Problem description
Restate word for word only the lines from the one with "Go back from 用户画像 panel" through the end of the records; no pictures belong in the copy.

Data section
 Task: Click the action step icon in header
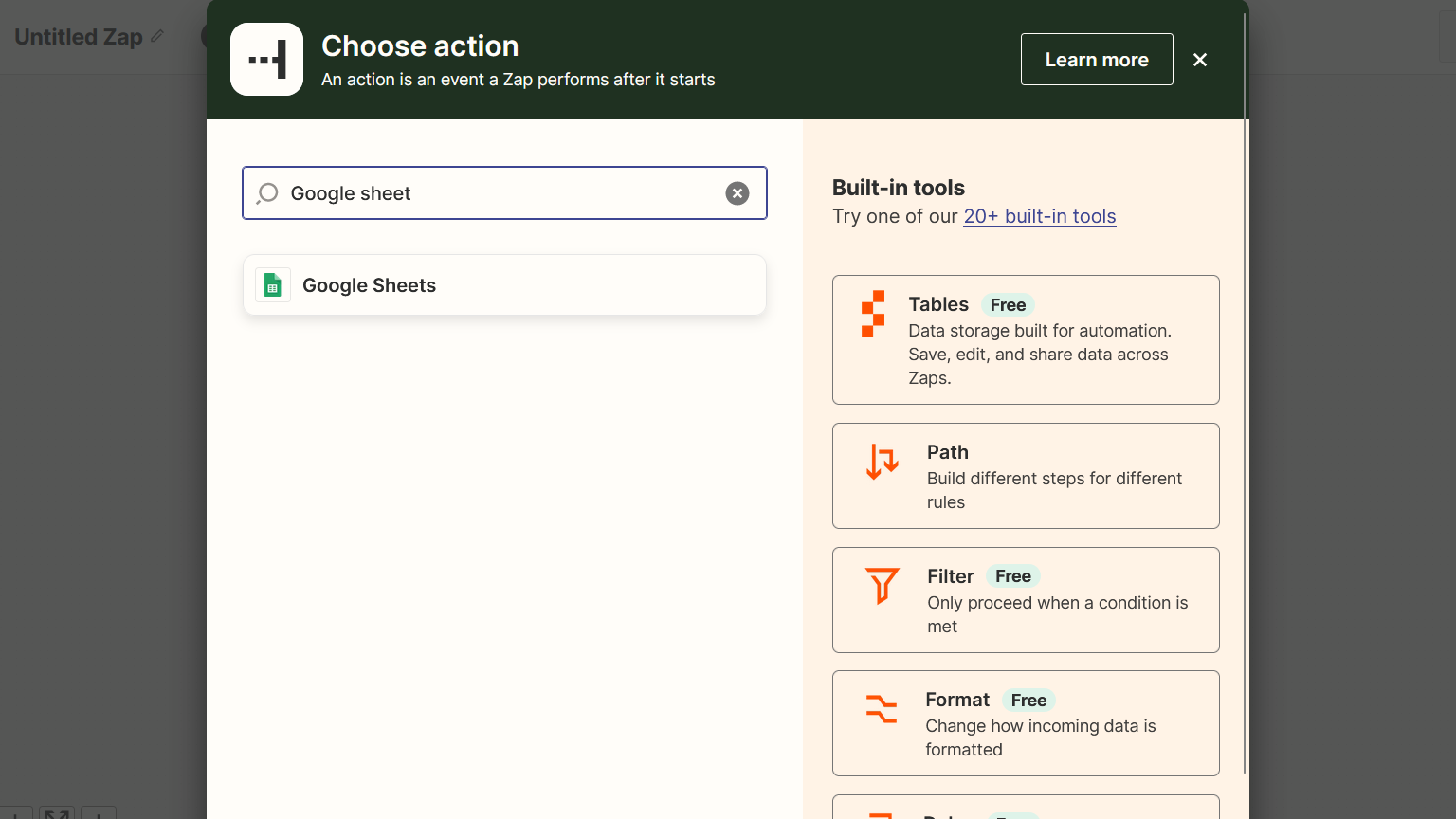266,60
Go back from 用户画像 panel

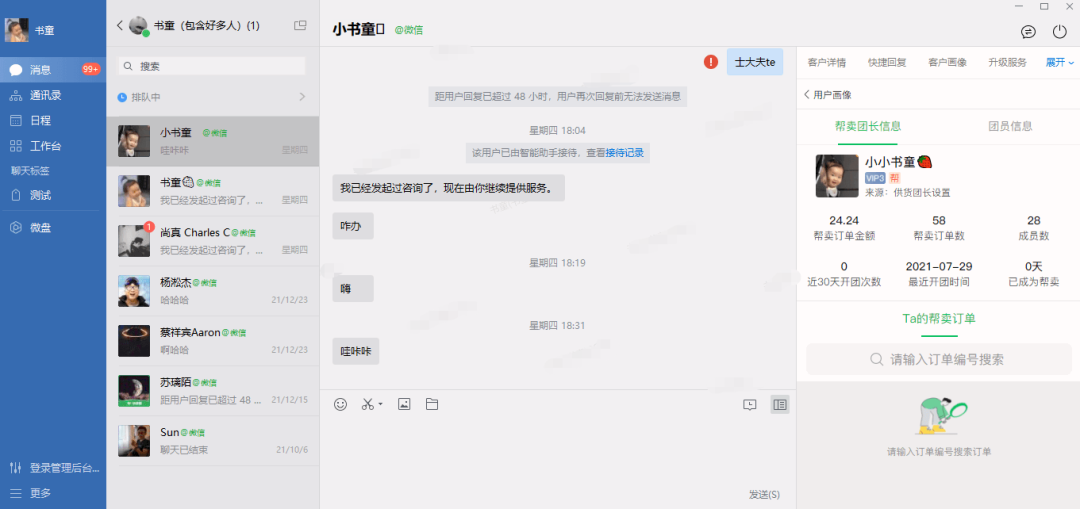click(807, 94)
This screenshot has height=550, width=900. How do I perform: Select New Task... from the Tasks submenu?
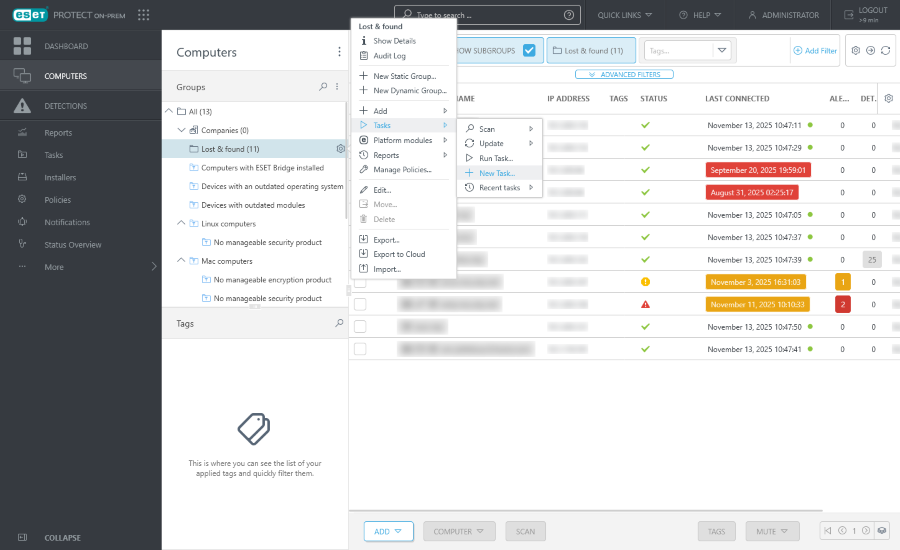click(496, 173)
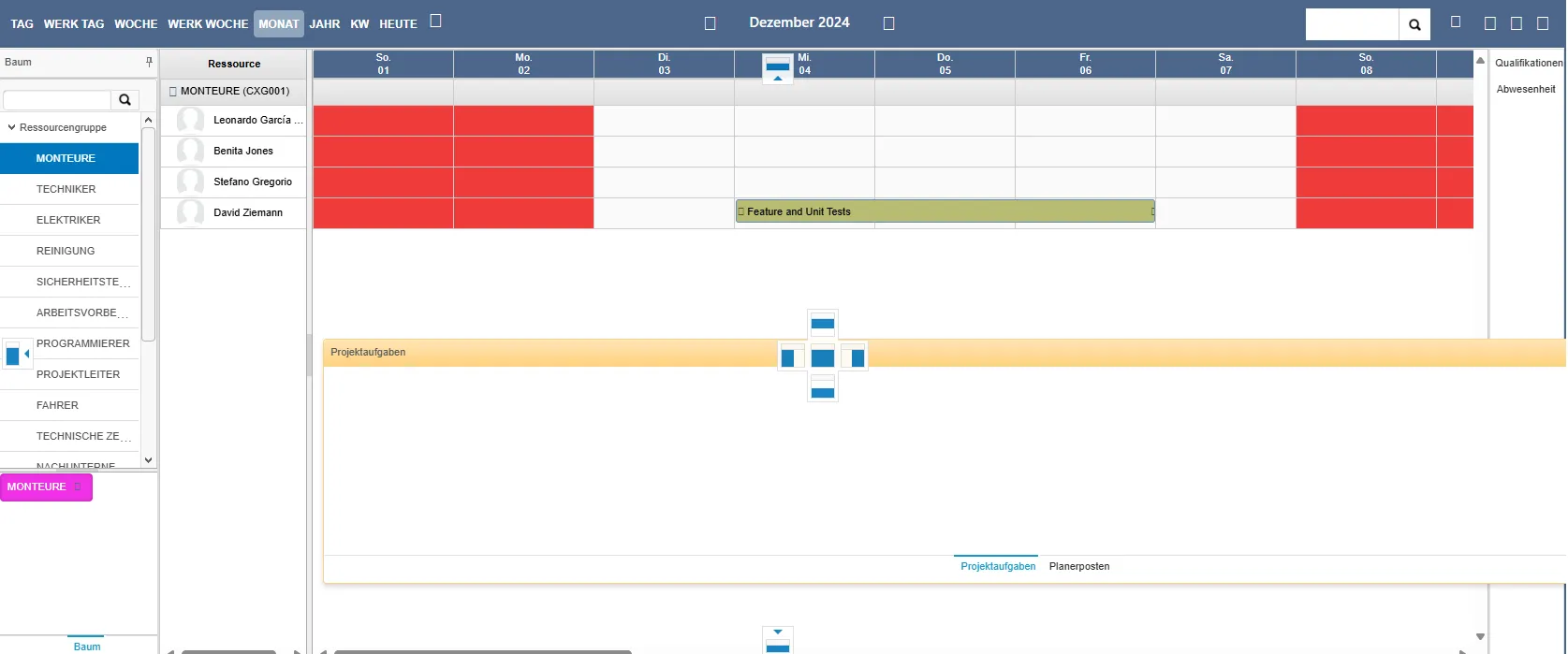Screen dimensions: 1568x654
Task: Select the Qualifikationen tab on the right panel
Action: tap(1528, 63)
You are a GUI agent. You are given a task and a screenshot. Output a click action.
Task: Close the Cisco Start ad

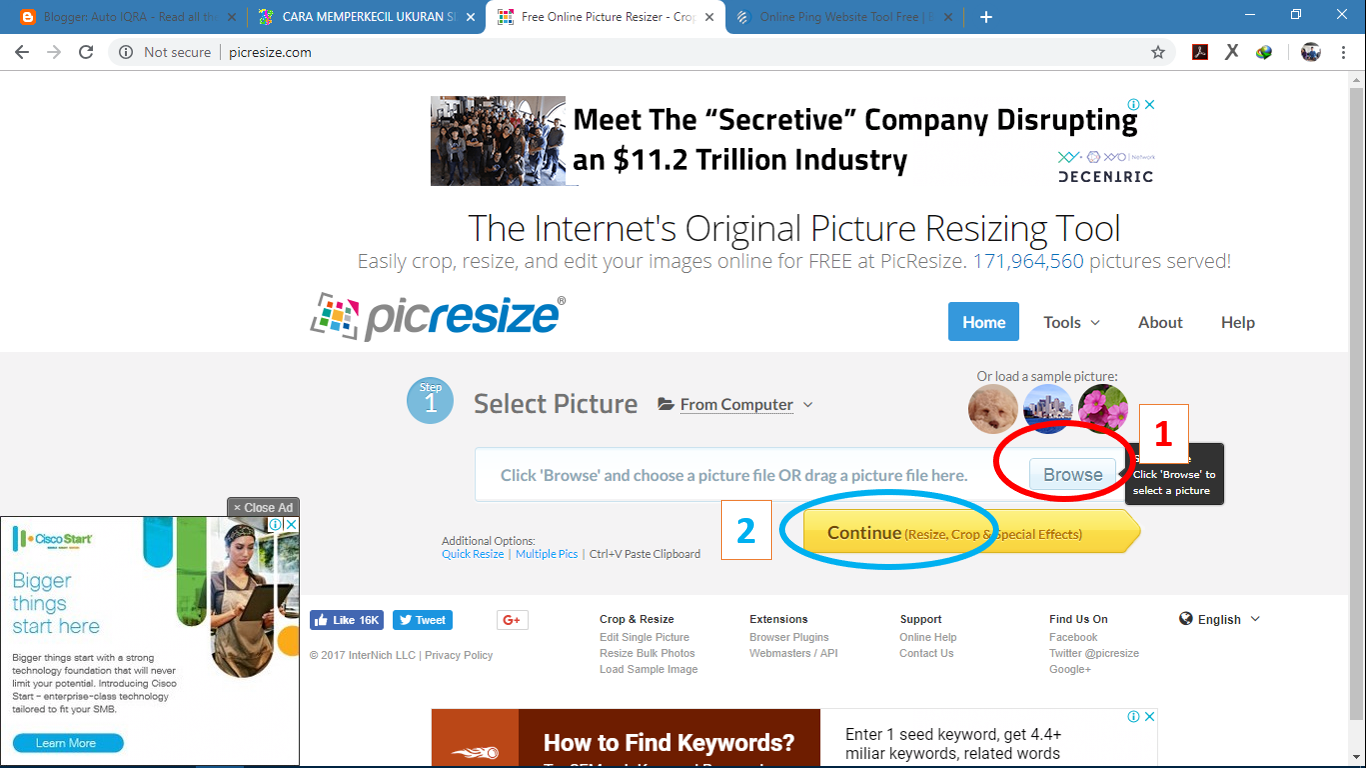(263, 507)
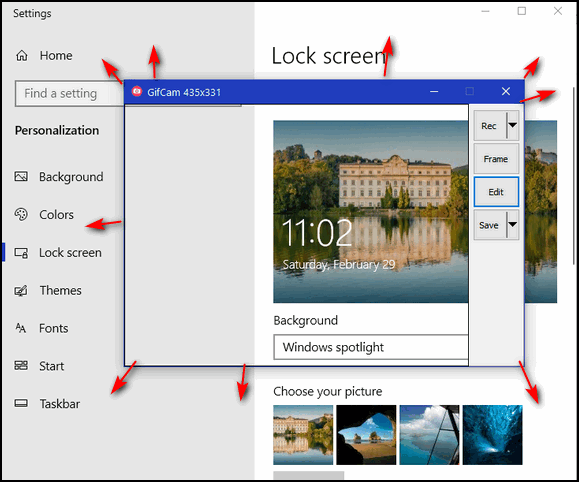Select the Background picture icon in sidebar
The height and width of the screenshot is (482, 579).
[21, 177]
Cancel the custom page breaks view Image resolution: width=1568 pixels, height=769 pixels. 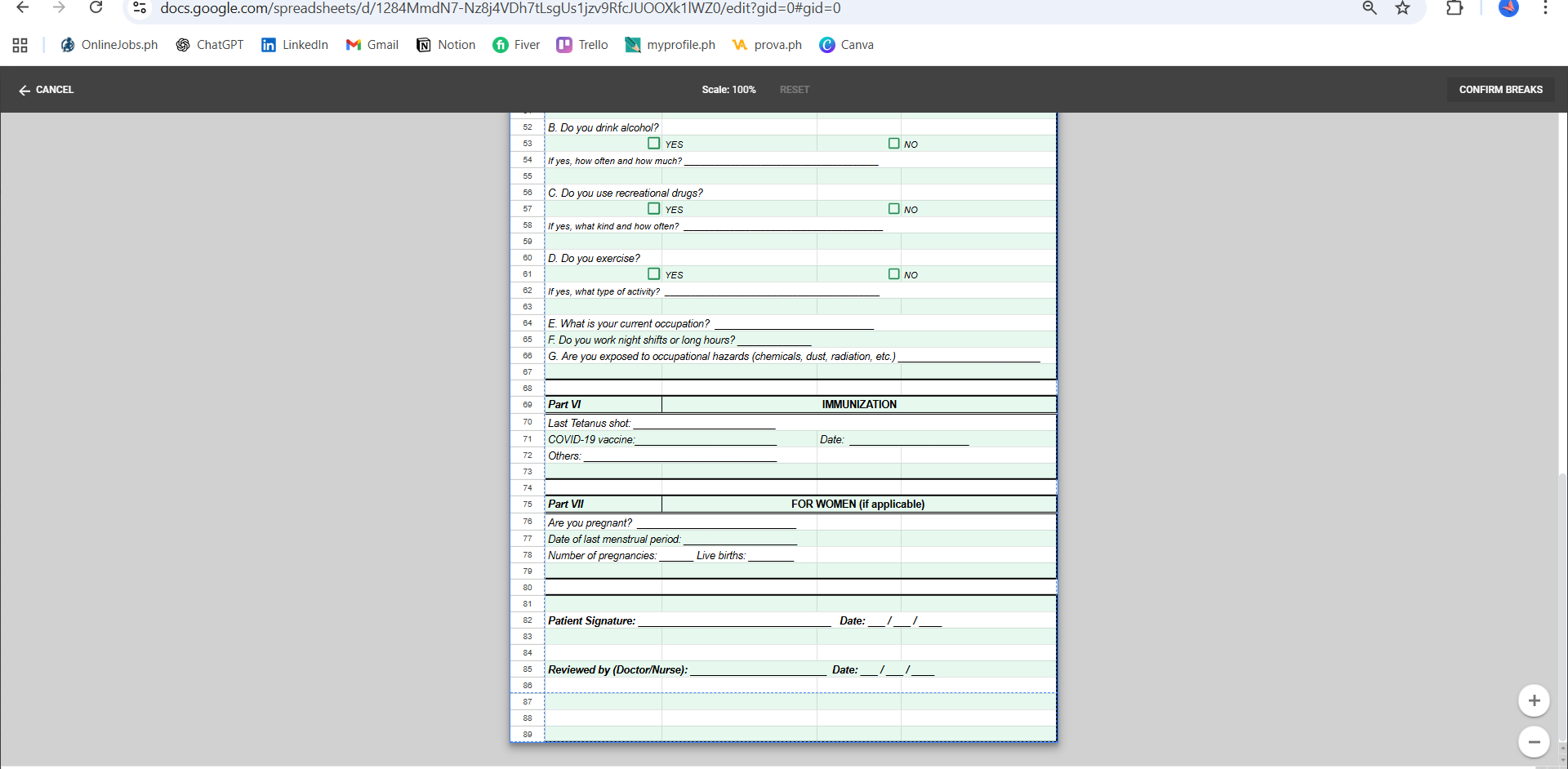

Solution for this task
Go back from 用户画像 panel

click(807, 94)
This screenshot has height=550, width=900. How do I perform: Select New Task... from the Tasks submenu?
click(496, 173)
Screen dimensions: 1568x654
Task: Select the Qualifikationen tab on the right panel
Action: tap(1528, 63)
You are a GUI agent. You are given a task and a screenshot. Output a click action.
Task: Close the Cisco Start ad

(263, 507)
Select the Background picture icon in sidebar
The height and width of the screenshot is (482, 579).
[21, 177]
Cancel the custom page breaks view Image resolution: width=1568 pixels, height=769 pixels. 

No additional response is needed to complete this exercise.